Josh Comeau writes excellently on the mental model shift that enables you to understand CSS better:

A few years ago, I had a Eureka! moment with CSS.

Up until that moment, I had been learning CSS by focusing on the properties and values we write, things like z-index: 10 or justify-content: center. I figured that if I understood broadly what each property did, I’d have a deep understanding of the language as a whole.

The key realization I had is that CSS is so much more than a collection of properties. It’s a constellation of inter-connected layout algorithms. Each algorithm is a complex system with its own rules and secret mechanisms.

It’s not enough to learn what specific properties do. We need to learn how the layout algorithms work, and how they use the properties we provide to them.

Have you ever had the unsettling experience of writing a familiar chunk of CSS, something you’ve used many times before, only to get a different and unexpected result? It’s super frustrating. It makes the language feel inconsistent and flaky. How can the exact same CSS input produce a different output??

The concepts of layout algorithms and block formatting contexts are at least two things that CSS hides from you. Your typical high-level programming language like C# or Java are categorized as such in part because they abstract away a lot of the low-level concerns like manual memory management, the underlying hardware, architecture, or even how memory is laid out in general.

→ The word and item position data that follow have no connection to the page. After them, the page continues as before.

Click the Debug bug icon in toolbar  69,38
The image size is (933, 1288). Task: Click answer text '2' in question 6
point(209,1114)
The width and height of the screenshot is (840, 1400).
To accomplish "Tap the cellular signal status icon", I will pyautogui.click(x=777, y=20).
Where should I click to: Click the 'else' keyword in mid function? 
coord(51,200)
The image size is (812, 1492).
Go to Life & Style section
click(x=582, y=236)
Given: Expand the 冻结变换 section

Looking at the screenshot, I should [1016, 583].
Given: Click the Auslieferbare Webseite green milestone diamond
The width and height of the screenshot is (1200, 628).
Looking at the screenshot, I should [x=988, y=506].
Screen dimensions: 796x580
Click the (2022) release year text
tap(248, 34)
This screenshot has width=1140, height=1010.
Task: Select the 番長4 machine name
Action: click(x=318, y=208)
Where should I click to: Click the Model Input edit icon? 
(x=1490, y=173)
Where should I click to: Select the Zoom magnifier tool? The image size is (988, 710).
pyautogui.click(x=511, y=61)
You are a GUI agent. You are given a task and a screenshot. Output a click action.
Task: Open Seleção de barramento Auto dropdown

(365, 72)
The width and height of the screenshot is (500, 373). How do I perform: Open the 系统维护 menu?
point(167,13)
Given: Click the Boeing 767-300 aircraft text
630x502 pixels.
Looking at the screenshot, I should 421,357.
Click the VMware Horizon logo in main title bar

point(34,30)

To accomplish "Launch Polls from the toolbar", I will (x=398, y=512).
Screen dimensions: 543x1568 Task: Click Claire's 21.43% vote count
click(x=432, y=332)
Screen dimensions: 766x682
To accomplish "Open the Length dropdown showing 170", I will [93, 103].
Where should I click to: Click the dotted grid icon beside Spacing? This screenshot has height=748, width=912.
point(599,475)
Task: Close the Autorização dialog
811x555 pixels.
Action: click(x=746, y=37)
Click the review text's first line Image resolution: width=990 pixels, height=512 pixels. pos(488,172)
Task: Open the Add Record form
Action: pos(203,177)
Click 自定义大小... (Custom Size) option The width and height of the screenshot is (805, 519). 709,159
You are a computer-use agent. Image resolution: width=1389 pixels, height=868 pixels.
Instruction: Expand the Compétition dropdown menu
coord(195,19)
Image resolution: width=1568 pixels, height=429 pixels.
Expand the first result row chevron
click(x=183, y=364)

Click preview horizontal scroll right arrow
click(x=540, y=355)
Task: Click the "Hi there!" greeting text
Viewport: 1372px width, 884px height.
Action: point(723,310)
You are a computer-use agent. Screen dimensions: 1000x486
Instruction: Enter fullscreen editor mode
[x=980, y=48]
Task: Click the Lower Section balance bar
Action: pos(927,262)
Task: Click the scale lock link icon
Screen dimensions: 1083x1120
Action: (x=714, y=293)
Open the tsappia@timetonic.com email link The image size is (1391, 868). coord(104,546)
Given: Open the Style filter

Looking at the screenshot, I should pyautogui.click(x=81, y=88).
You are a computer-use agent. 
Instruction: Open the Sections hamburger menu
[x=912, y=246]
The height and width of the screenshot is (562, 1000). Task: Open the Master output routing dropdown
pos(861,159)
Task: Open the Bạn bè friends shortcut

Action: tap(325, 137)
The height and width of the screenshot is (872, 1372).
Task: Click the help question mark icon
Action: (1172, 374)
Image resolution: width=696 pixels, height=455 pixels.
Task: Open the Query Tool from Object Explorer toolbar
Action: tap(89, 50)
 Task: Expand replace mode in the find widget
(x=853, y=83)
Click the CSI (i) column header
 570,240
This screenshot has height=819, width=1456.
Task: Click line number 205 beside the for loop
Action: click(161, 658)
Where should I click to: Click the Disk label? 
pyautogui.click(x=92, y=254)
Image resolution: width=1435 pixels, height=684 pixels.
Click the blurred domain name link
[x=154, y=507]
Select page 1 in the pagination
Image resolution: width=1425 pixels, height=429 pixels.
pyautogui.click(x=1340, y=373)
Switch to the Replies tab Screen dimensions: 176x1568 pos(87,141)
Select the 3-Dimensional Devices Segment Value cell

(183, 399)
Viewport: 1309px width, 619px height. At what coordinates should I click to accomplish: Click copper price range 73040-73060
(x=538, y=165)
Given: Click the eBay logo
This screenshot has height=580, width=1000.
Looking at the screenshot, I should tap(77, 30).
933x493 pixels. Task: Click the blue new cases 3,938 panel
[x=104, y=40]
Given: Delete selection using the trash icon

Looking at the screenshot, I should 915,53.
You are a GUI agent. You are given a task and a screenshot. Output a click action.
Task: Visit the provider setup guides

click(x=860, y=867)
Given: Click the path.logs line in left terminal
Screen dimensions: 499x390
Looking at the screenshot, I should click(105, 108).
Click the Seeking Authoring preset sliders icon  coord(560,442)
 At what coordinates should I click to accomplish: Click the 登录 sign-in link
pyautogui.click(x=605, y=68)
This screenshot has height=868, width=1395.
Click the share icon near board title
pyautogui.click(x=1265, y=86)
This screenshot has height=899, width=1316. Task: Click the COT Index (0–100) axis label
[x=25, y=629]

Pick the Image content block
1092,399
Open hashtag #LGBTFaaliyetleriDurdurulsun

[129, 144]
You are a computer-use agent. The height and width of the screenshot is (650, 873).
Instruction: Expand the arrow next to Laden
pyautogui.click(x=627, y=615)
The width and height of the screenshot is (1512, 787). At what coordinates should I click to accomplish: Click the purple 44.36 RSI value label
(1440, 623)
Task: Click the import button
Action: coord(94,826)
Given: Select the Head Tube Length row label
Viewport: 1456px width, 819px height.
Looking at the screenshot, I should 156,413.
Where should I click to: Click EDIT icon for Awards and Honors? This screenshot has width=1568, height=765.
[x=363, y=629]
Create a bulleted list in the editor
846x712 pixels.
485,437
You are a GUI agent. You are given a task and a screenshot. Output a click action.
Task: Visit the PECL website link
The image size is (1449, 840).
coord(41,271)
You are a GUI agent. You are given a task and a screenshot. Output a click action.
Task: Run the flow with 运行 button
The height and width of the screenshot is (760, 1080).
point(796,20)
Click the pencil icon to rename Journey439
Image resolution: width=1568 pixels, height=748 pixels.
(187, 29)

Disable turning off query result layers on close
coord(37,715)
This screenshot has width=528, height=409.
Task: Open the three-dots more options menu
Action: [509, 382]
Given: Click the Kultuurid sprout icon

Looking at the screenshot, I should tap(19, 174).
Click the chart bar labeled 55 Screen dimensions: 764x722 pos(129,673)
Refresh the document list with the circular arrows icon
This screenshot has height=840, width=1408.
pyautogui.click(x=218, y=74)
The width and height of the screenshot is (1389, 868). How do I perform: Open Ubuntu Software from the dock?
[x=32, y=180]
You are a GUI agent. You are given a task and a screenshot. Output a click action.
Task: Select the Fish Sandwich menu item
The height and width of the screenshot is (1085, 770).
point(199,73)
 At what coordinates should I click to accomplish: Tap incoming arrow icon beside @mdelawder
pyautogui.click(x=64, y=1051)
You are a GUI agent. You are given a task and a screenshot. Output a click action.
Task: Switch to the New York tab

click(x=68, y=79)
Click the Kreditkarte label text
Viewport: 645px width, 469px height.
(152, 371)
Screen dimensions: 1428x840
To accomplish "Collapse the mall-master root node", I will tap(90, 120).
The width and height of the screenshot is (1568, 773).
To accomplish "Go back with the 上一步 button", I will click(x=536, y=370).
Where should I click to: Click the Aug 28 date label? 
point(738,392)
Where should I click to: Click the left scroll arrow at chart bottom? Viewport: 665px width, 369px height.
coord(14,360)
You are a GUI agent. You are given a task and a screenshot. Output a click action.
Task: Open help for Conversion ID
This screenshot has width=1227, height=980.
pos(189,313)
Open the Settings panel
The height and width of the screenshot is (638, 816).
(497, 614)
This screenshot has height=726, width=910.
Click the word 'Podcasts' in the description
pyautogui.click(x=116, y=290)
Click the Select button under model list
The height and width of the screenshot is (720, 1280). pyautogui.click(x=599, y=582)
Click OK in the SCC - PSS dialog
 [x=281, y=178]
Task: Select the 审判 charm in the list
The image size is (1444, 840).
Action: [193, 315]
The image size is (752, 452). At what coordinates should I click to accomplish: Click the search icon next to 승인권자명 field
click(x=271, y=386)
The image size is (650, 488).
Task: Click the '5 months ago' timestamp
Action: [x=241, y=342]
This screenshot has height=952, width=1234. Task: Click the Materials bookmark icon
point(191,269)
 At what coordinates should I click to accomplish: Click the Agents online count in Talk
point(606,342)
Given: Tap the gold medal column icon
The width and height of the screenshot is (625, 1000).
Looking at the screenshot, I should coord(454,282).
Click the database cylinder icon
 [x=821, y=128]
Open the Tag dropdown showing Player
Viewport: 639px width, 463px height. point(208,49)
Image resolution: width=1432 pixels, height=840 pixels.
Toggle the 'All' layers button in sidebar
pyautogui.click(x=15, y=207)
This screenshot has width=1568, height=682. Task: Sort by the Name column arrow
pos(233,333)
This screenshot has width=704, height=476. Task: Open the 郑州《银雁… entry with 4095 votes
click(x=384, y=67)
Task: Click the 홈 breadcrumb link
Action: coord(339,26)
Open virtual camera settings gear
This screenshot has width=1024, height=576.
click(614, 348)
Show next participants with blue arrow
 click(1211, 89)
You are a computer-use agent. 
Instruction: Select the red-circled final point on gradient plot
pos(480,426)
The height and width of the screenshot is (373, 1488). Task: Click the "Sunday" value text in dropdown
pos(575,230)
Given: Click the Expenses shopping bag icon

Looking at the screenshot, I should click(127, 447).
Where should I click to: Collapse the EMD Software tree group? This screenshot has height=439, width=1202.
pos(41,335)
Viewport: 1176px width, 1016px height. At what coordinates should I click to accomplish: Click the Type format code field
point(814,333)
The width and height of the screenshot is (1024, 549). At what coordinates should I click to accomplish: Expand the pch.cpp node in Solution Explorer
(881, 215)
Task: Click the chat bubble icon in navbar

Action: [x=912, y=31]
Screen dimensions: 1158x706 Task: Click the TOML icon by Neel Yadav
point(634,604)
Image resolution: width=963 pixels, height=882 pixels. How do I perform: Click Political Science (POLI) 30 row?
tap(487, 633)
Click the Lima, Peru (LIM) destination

Before we get too carried away, the point I want to make is this: CSS very much abstracts away a lot, and I mean a lot, from what the browser is actually doing when it comes to styling our HTML, and the language has nothing within it that makes the aforementioned concepts transparent.

This wasn’t too much of any issue when the web was still seen as a series of textual documents, but nowadays there’s a lot of demand for magazine-esque layouts with a lot of imagery and flourish, all while needing to be laid out across various devices and form factors. CSS just wasn’t built with that in mind, so not knowing about formatting contexts at that time didn’t incur a lot “negative feedback” as it so often does today.


When you’re working with CSS, you are almost always operating under unknown unknowns.


This is why, despite it being easy to generally write CSS (the syntax is certainly not difficult), once a certain threshold of complexity is reached in a project, those unknown unknowns really come to bite you in the shins.

Comeau’s post (and his other one on stacking contexts) is great for explaining these concepts and putting them in our court of attention. Reading these and understanding how things actually work can make dealing with CSS a bit more tolerable.

In my previous post I mentioned that one of my goals this year is to create the initial version of a minimalist pure CSS framework “for backend devs”. By that last bit what I mean is that it’s meant for those that just want to display the output of their controller/service logic onto the screen without wasting an exorbitant amount of time styling.

Obscured but essential concepts like block formatting contexts, stacking contexts, and layout algorithms honoring certain properties but not others, all should be closer to the forefront than not, and I hope to provide something that helps align your thinking that goes with the grain of language rather than papering over it or avoiding it entirely.